Activity —
Pick up the interview about Thai women marrying foreign men and moving overseas after its last sentence, and keep writing it.

Another thing is the dowry, this one to me is kind of funny…. laughter. I was born and raised in Thailand, but I’m going to have to agree on this with lots of foreign men that want to marry Thai girls. The dowry is silly, it’s like selling your daughters and this also causes trouble for many couples. Some of them even had to say goodbye to each other, it’s not right, love, trust and respect should be enough for them to get married.
Another problem is Thai food, this is very silly… laughter. Some foreign husbands out there won’t let their Thai wives cook Thai food at home because of the smells. Oh my god, can we ask you to stop cooking the food that you grew up eating at home, as well ? That’s so unfair. If you love the girl, let her eat and cook whatever she wants. She is so far away from home and the food is like her Thai friend in a foreign land. Your girl will miss home a lot less if you let her cook what she wants.
Some Thai women think that moving to America or Europe means a better life instantly. What advice would you give Thai women that were thinking of living in America? What would you advise them to beware of? Could you give me 3 things for them to think about before moving overseas?
I’d say be prepared. It’s a new country, new faces, new culture, new laws and things might not turn out the way you want. Maybe you’ll have a better life and better finances, but you won’t get to see your family very often and that causes stress. I’d say just prepare yourself in all aspects. Beware of people who try take to advantage of you, just because you are new to their country. Choose your friends wisely, sometimes, even your spouse can take advantage of you, so make sure you know your legal rights and learn the language.
3 things I’d like to point out to any Thais who want to move to another country would be
Reason to move : Think about why you’re moving, is it worth leaving everything you know in Thailand? Because you will miss it, so be prepared as you will miss home.
Plans : What if you get there and things don’t turn out how you thought, what are you going to do, then? I’d say always have a plan B, and even a plan C, as anything could happen anywhere.

Dataset content —
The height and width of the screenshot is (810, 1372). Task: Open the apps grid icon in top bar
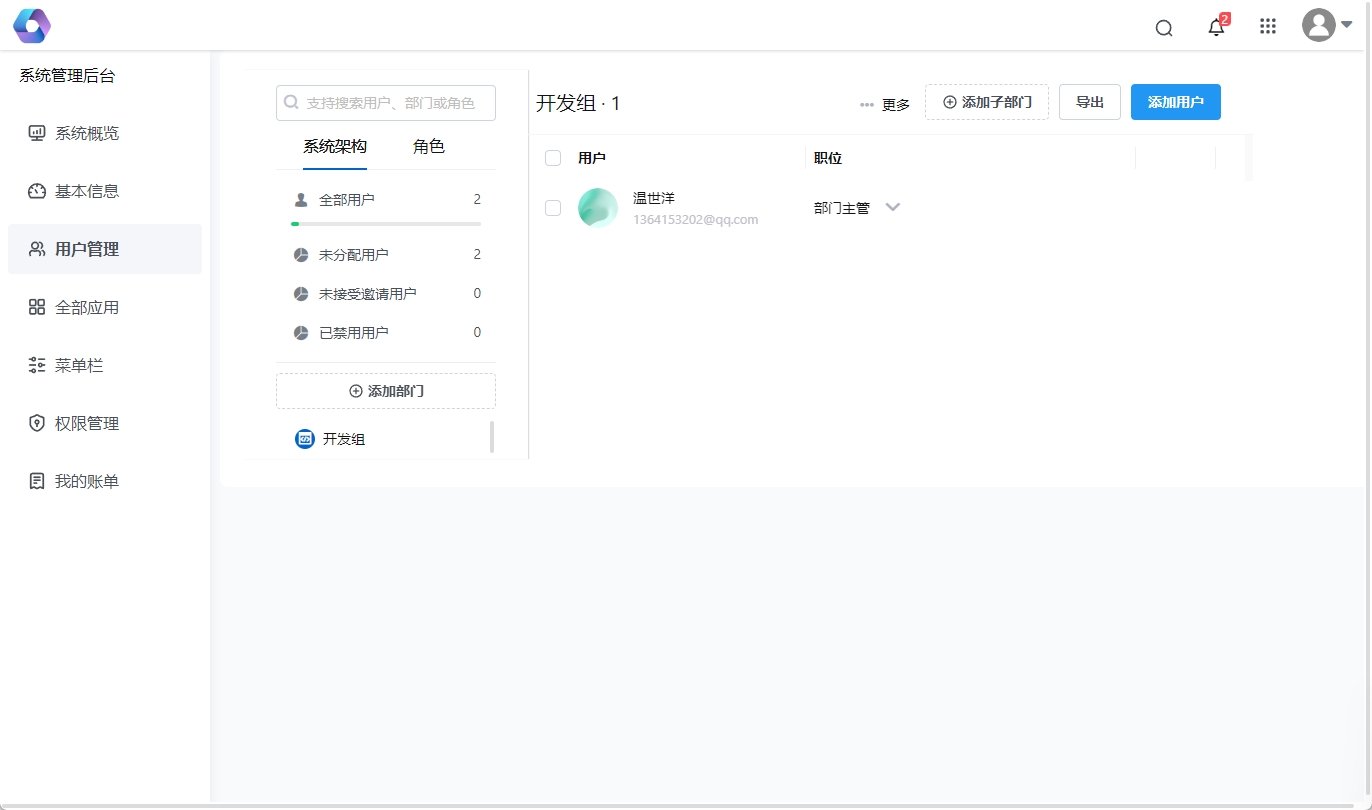pos(1267,26)
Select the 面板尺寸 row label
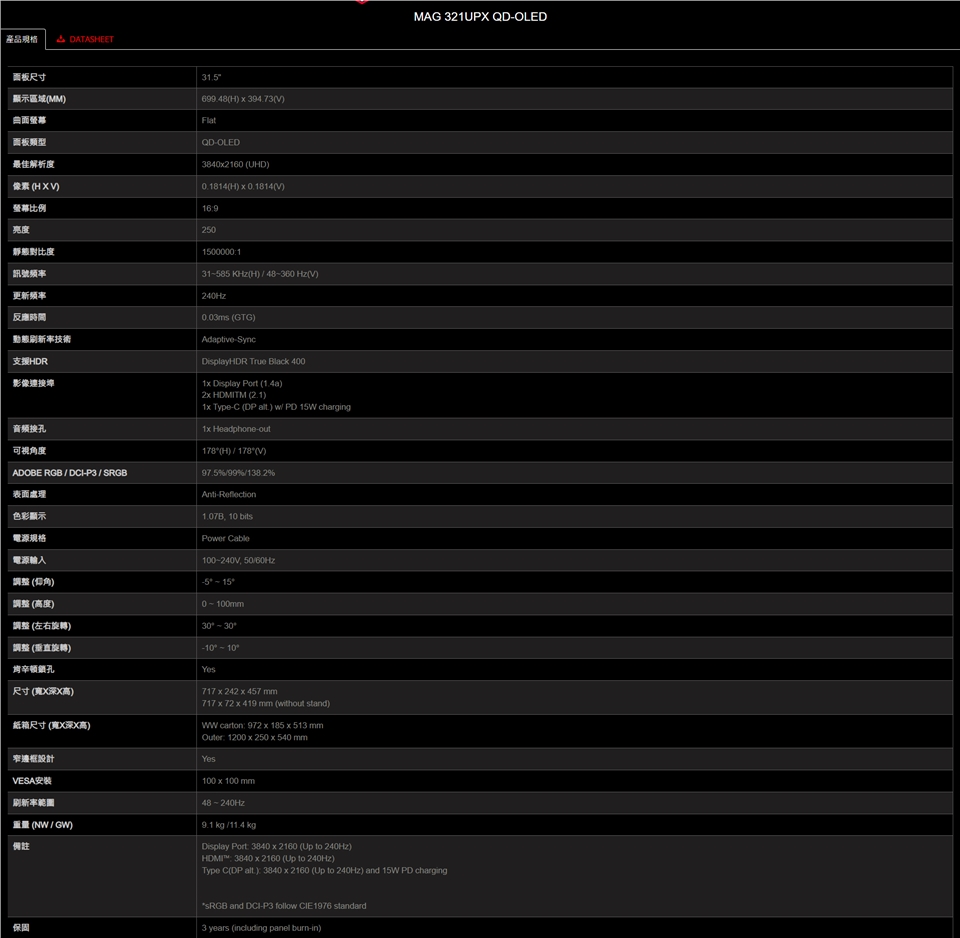This screenshot has height=938, width=960. (29, 77)
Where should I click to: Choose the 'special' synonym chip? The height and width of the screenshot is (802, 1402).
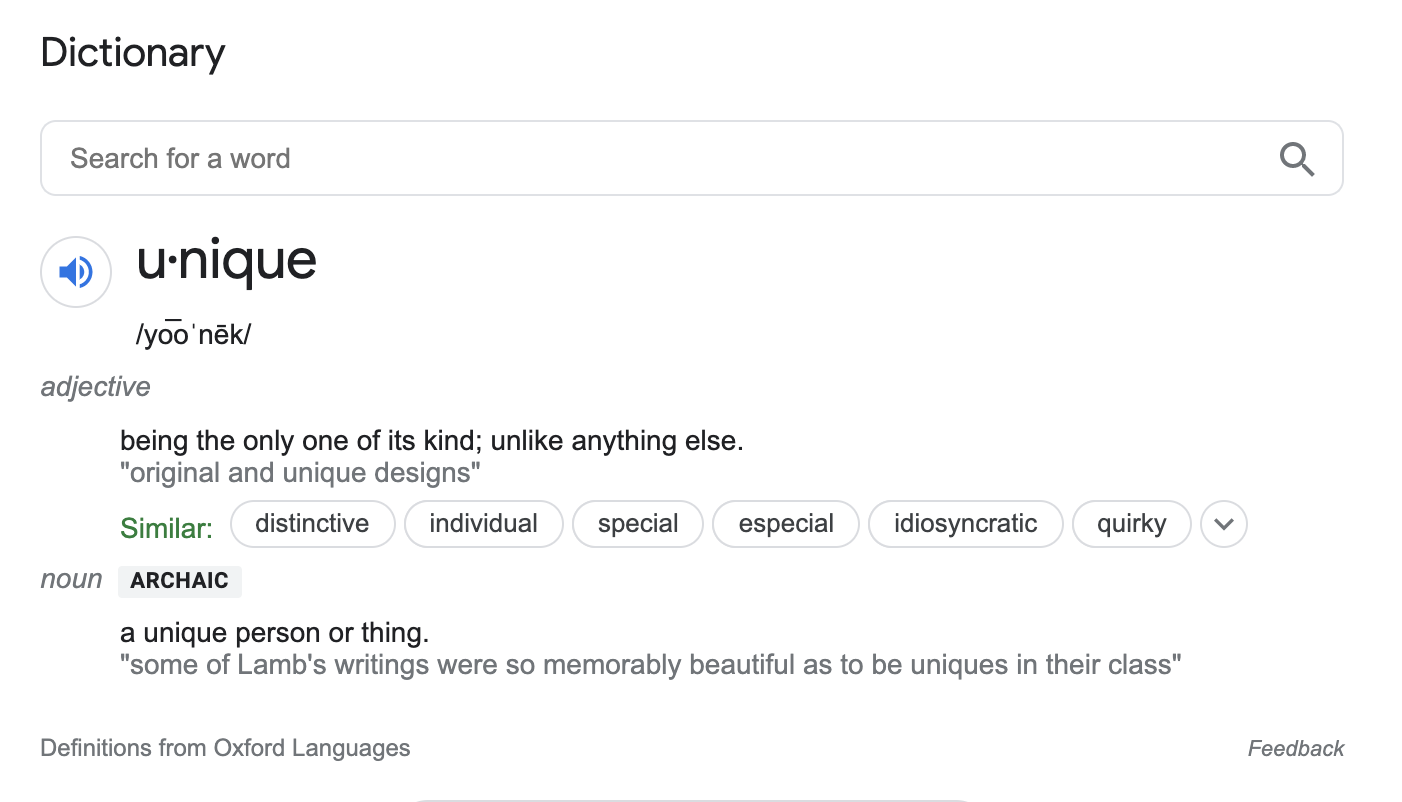638,524
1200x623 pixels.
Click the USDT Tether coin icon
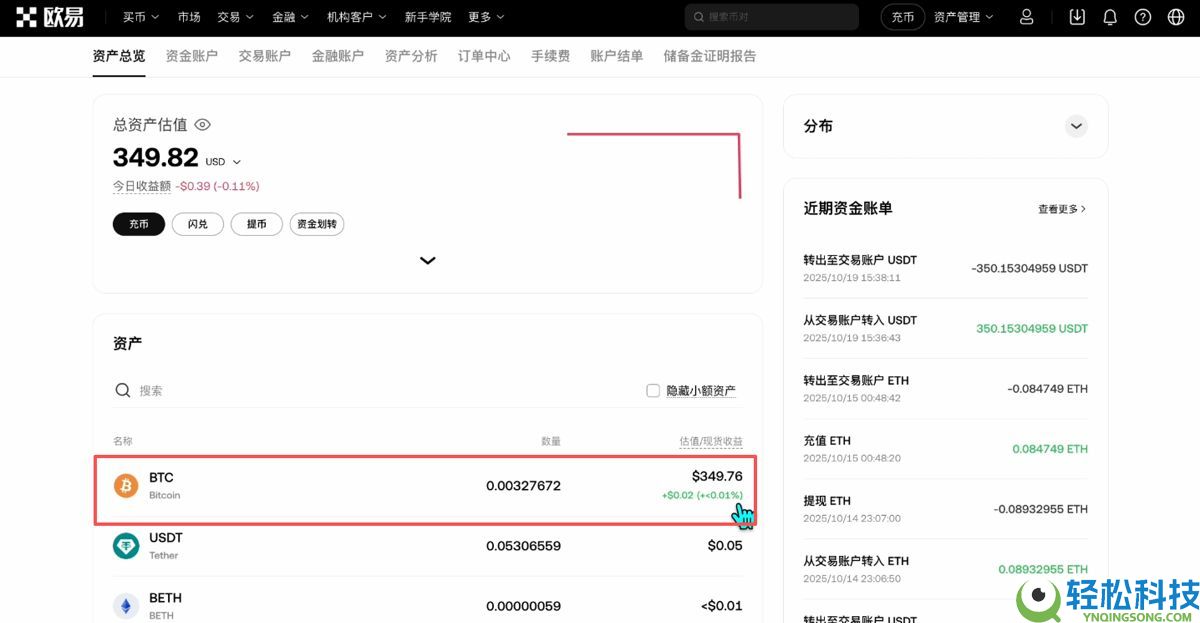pos(125,546)
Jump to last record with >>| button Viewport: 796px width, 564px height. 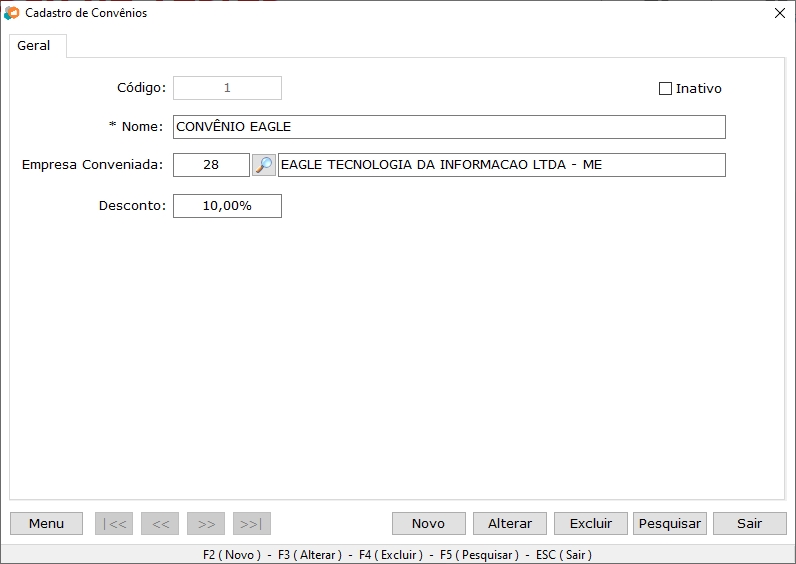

Reply —
Lifestyle : Get ideas about the country you are moving to and ask yourself if you can adjust to the lifestyle. There are some people that have moved back to Thailand, after just a couple of months of living abroad.
You have 24 hours to do exactly what you want with. Money is no object and is not a restriction. Where would you spend your day and what would you do? You can be in Thailand, America or wherever you like. There are no restrictions. Where and what would you do with your morning, where and what would you do with your afternoon and where and what would you do with your evening? What’s your ideal day?
I would hop on a private jet in the morning and go to Bangkok. I’d go on a condo shopping spree in the afternoon and purchase a nice 2+ bedroom condo on Sukhumvit road. The location must be perfect, very close to the BTS sky train and preferably from Thong Lor to Chid Lom.
This would be more like an investment actually as my family can stay in this condo when we visit Bangkok, or we could rent it to someone when we’re not there. Then, when evening comes, I’ll be opening a bottle of champagne and celebrating with my family. Ahh…I hope this comes true one day…. laughter.
A very big thank you to Khun Faridar for taking the time to share her experiences and insights on living in America. There has been much change and adapting to do in the 10 year period of her living in the States. The first part did not go as hoped and she could have just said ” hell, I’m going back home to Thailand.” I am sure there were times when she wanted to. However, she came up with a plan B, moved to Los Angeles, found work, re-married and is now a very happy wife and mother living in New Jersey. I’ve enjoyed the interview with Khun Faridar and thank her immensely.